WRITTEN TASK: Which lines in the entries below contain the word "width"? Report each of them in full.

DATA FOR THIS EXERCISE:

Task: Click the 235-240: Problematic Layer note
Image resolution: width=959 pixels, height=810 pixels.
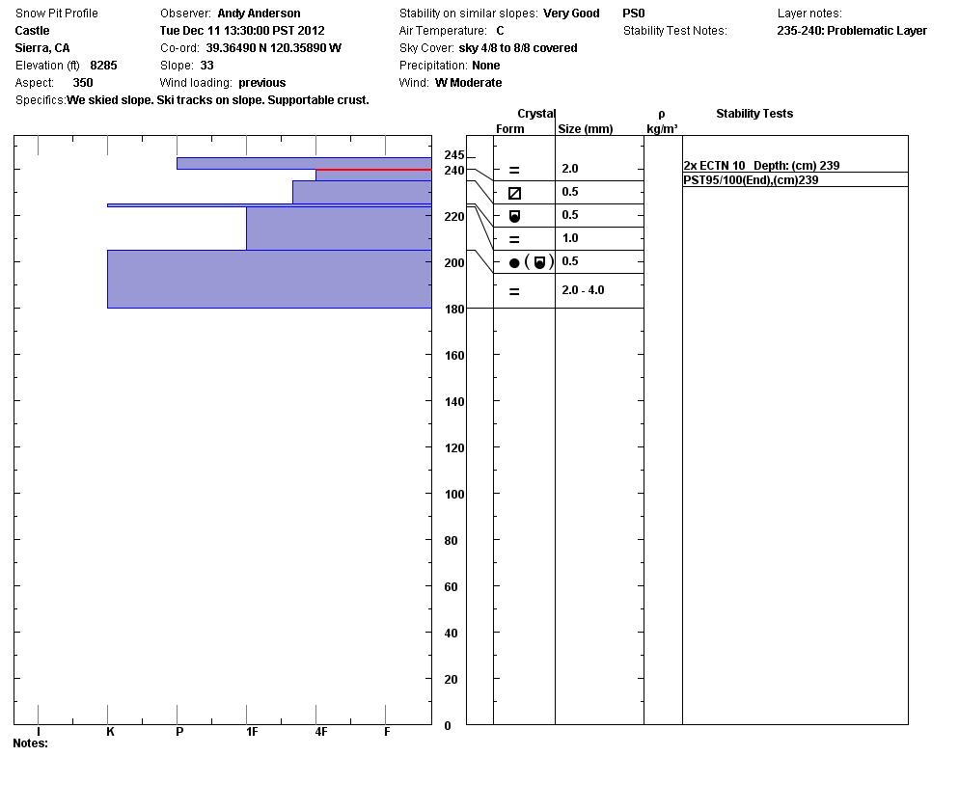Action: [852, 31]
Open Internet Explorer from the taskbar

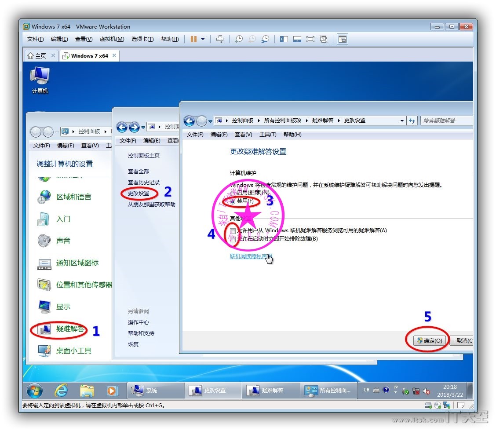pos(61,390)
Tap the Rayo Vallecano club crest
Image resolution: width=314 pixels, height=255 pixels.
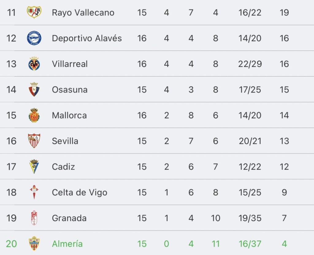[x=34, y=12]
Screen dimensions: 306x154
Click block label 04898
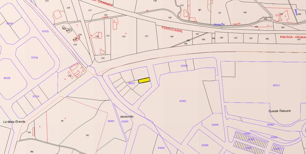click(x=215, y=125)
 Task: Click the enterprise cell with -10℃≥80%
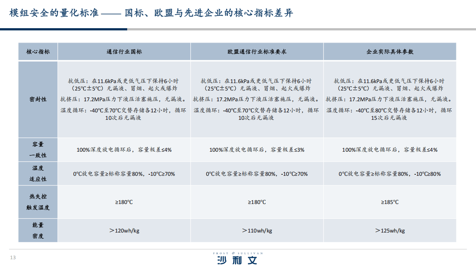click(390, 174)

COMPLETE ANSWER:
Image resolution: width=959 pixels, height=810 pixels.
Image resolution: width=314 pixels, height=255 pixels.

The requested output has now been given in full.